The more interesting result is where the algorithm and the human disagreed. At three depth intervals the pipeline flagged genuine vugs that the operator's manual interpretation had missed — small, low-contrast blobs that survive a mode-subtracted adaptive threshold but slip past a tired eye. The pipeline was not merely reproducing the expert; at the margin it was outperforming the manual pass on sensitivity. The honest entry in the ledger is the failure mode in the other direction: at one interval the geometric gate let through a drilling-induced fracture misidentified as a vug — a reminder that the circularity gate is a strong prior, not a perfect classifier, and that a final interpreter pass over flagged contours remains part of the workflow.
Statistics an interpreter can build a model on
Because the output is a vetted contour set rather than a single percentage, every 10 cm interval emits a full statistical profile: total vug count, total area, mean area, standard deviation of area, the area/porosity spectrum, a circularity spectrum, and an azimuth spectrum. That last one matters for anyone asking whether dissolution is fabric-controlled — the azimuth distribution of vugs around the borehole is a downstream input a manual count never cheaply produces. The pipeline does not just answer "how much"; it characterises the population.
Why classical CV was the right call
It is tempting, inside a programme that also ships Detection Transformers, to reach for a network everywhere. The vug work is the disciplined counter-example. Where a problem is governed by a small number of physically interpretable decisions — background statistics, local-contrast scale, geometric shape — a transparent classical pipeline can match expert judgment, adapt across wells by re-tuning rather than re-training, and survive an audit by the petrophysicist who has to sign the porosity number.
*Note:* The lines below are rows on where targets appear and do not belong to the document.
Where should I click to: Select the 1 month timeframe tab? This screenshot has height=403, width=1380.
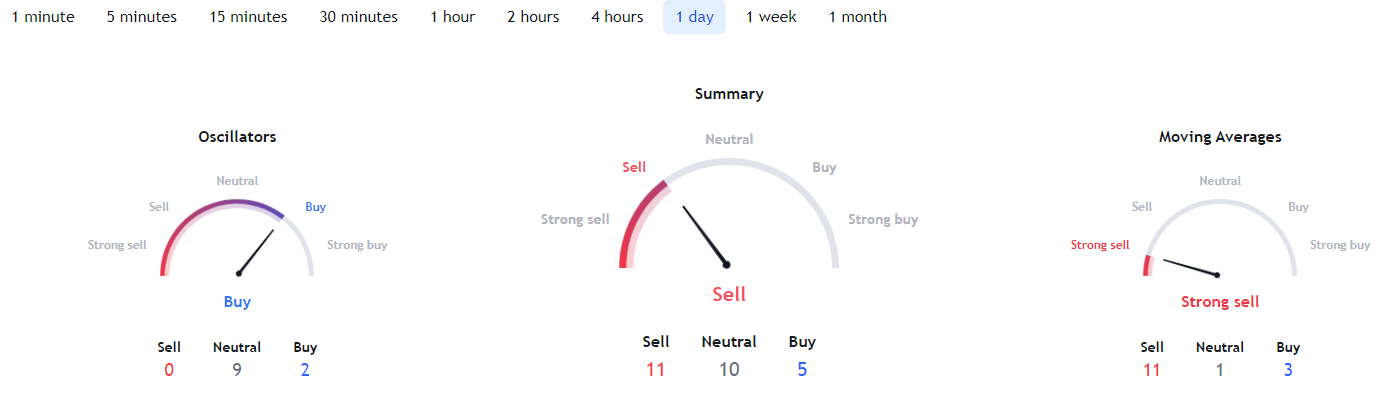click(858, 17)
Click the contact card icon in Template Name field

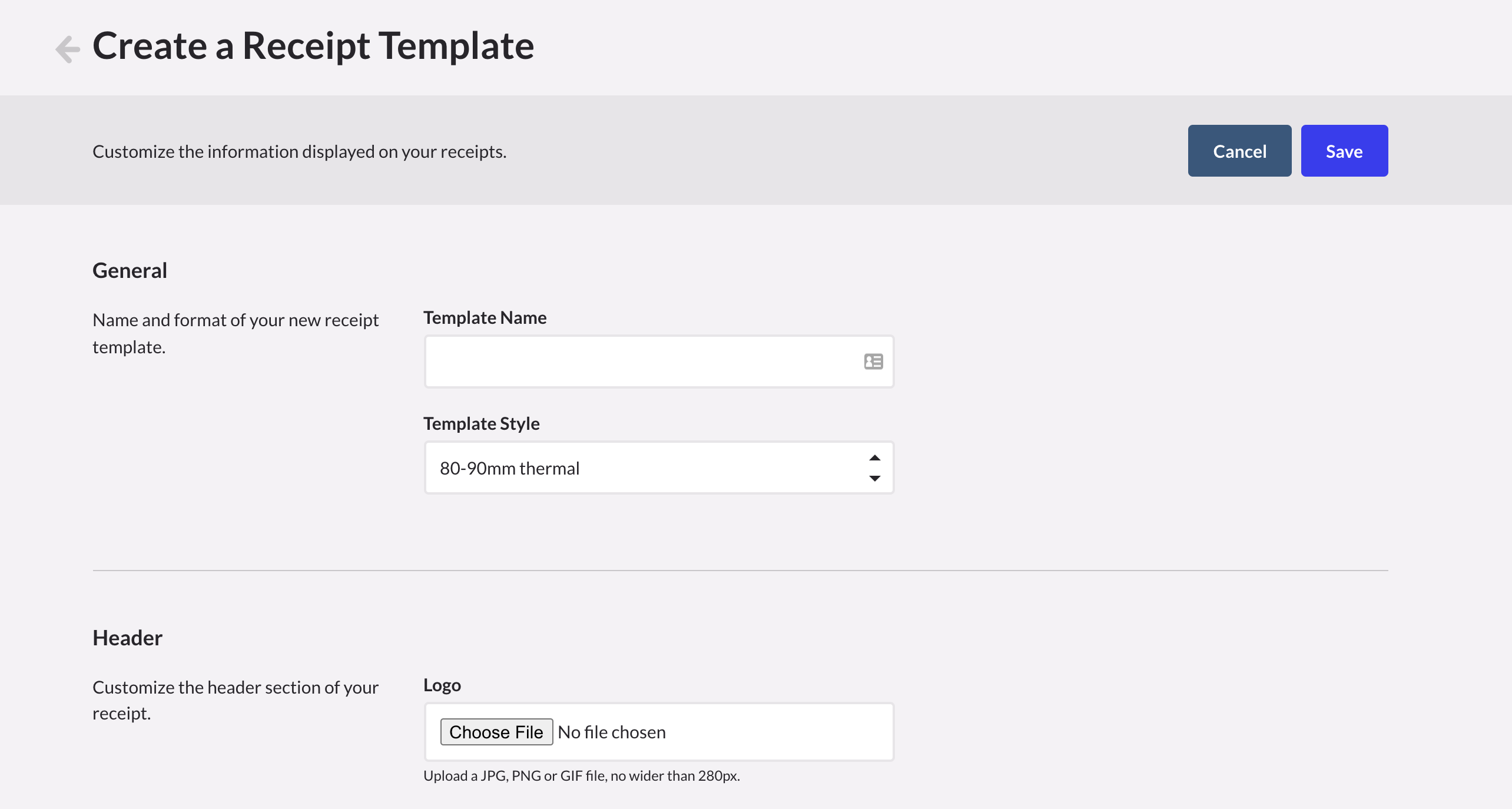(x=873, y=361)
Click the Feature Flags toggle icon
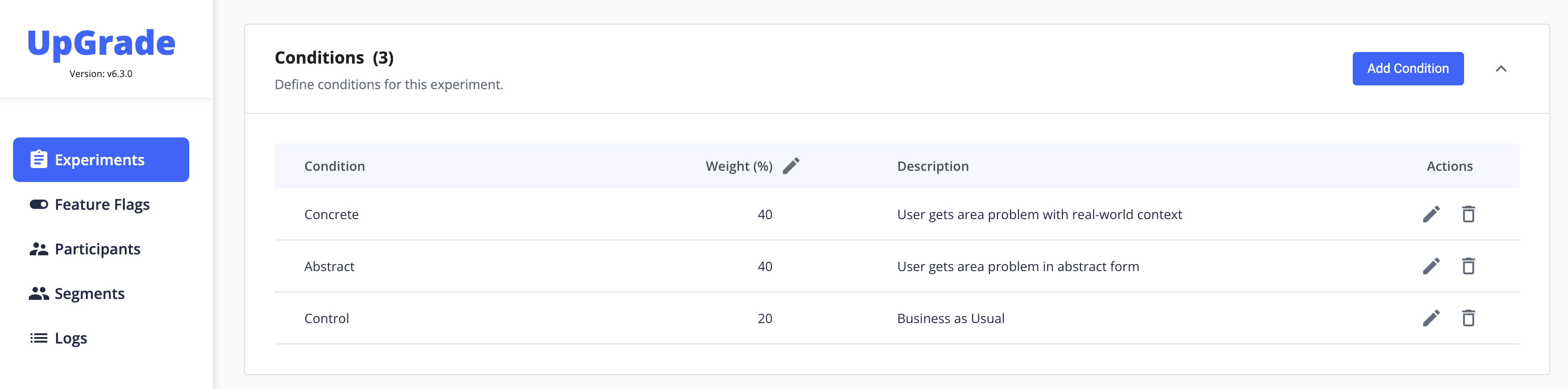This screenshot has height=389, width=1568. point(39,205)
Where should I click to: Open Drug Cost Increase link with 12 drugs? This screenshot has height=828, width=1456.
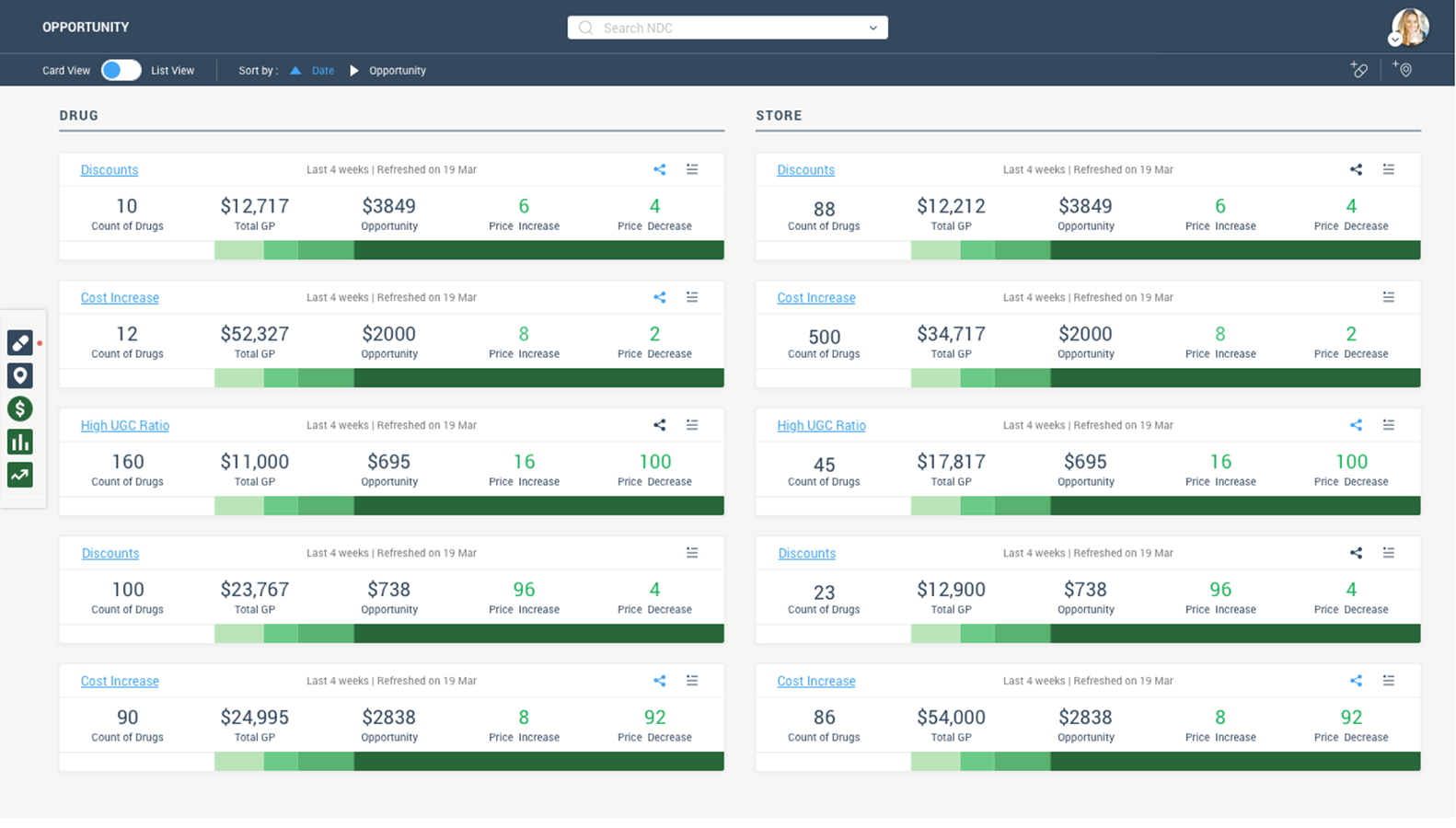[120, 298]
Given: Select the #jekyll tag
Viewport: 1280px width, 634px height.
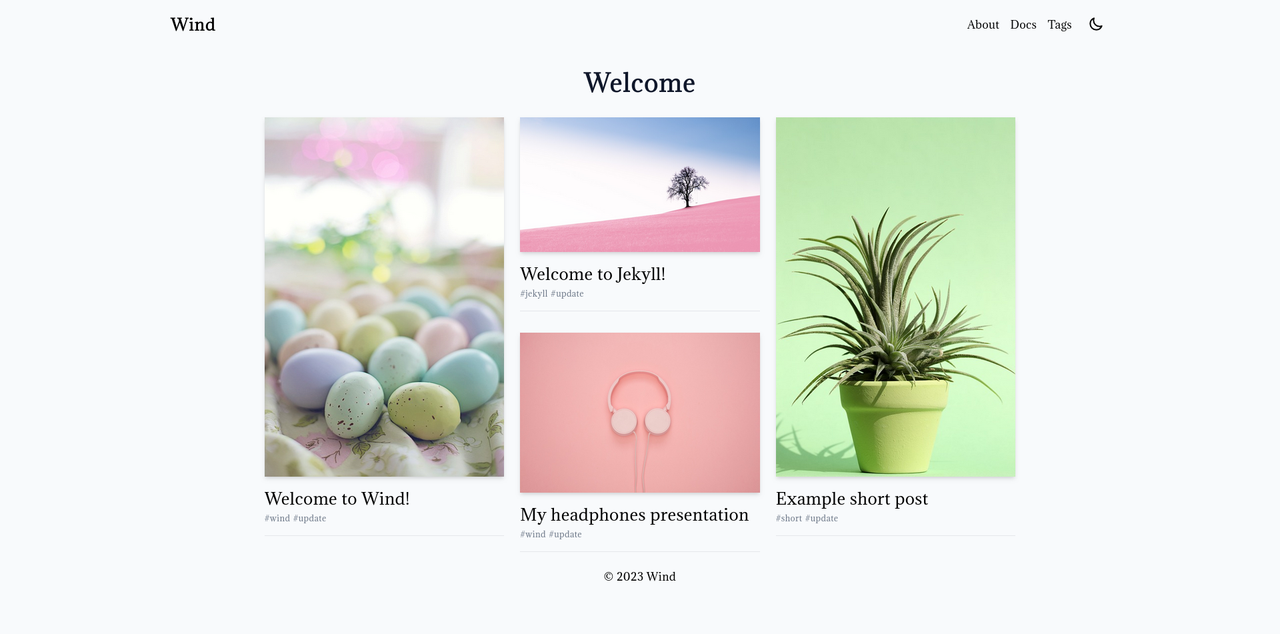Looking at the screenshot, I should click(x=534, y=294).
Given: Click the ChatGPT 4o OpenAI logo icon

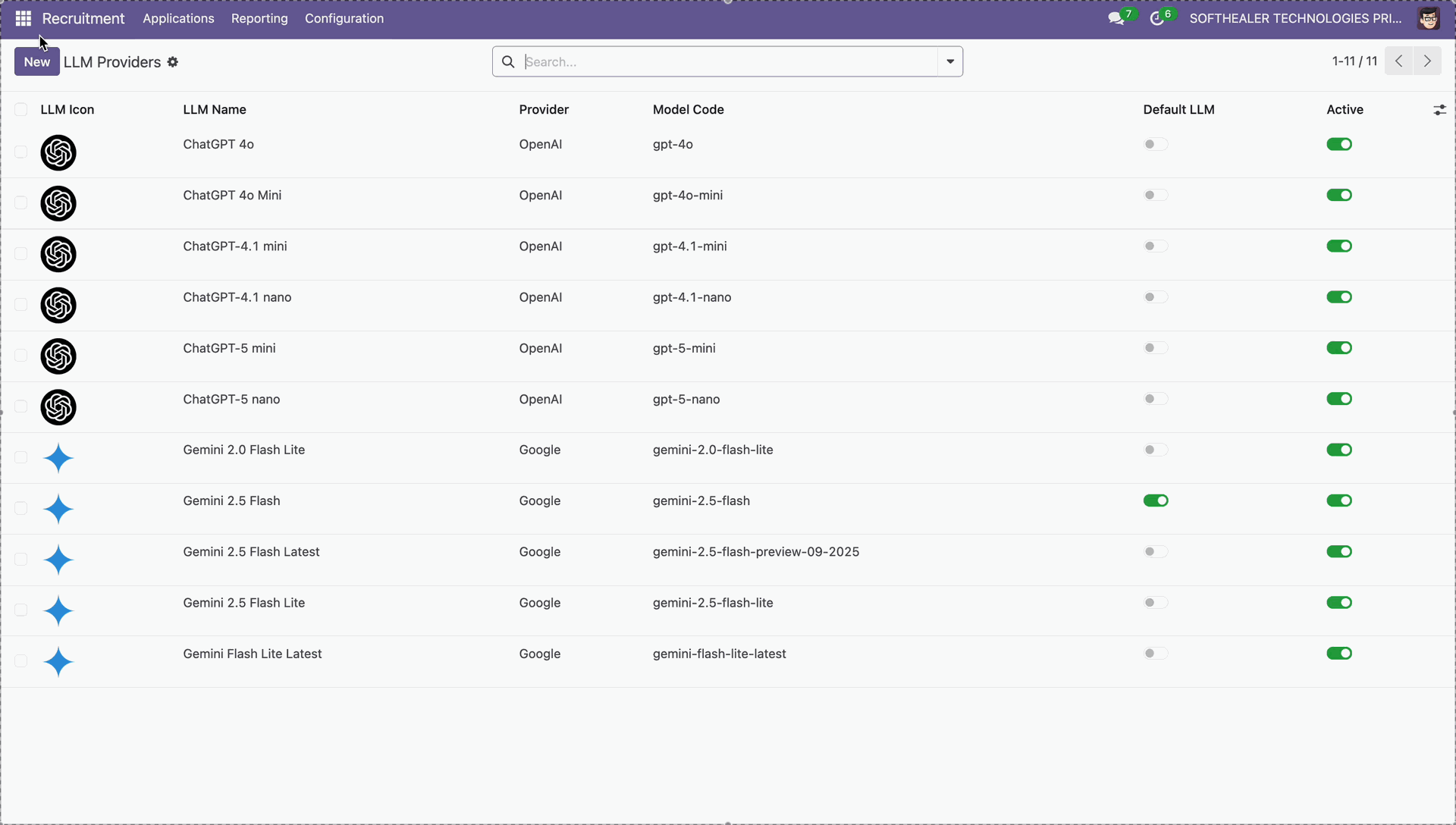Looking at the screenshot, I should coord(58,153).
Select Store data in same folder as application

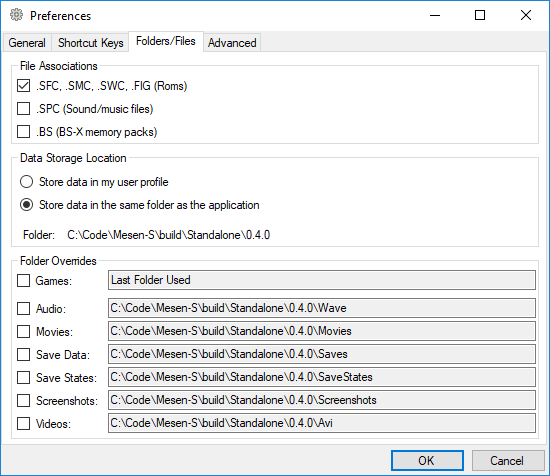coord(26,205)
Across our subsurface engagements — with operators in the Middle East and the United States — the recurring lesson is the same: choose the model to the data regime and the validation burden, not to fashion. For two cored carbonate wells and a third validation well, the right model had no learned weights at all.
Why an adaptive-threshold CV pipeline beat a learned model for vugs
- Vugs are blobs governed by a few physical decisions — background statistics (top-5 mode subtraction), local-contrast scale (block size 31 = 46.58 cm²), and shape (circularity gate 0.3–1.0) — so a transparent classical pipeline fits better than a network that needs per-well labels and re-training.
- Quantifying vug percent every 10 cm across the well, the pipeline agreed with expert picks to a mean absolute error of 1.21 cm² (~85% alignment) and caught real vugs the manual interpretation missed at three intervals.
- Named, physically meaningful parameters let an interpreter adapt to a new well (across two different imaging tools, vertical→horizontal) by re-tuning block size and thresholds in minutes — never re-labelling and re-training — which is the decisive operating-cost advantage for a working petrophysics team.
References
-
Vug-quantification pipeline, accuracy, and parameter values derived from internal validation on a two-well cored carbonate dataset with three-well cross-validation; data and code withheld under operator confidentiality.
-
Statistical outputs and circularity/area distributions reported per 0.1 m depth interval; comparison baseline is the operator's manual vug interpretation.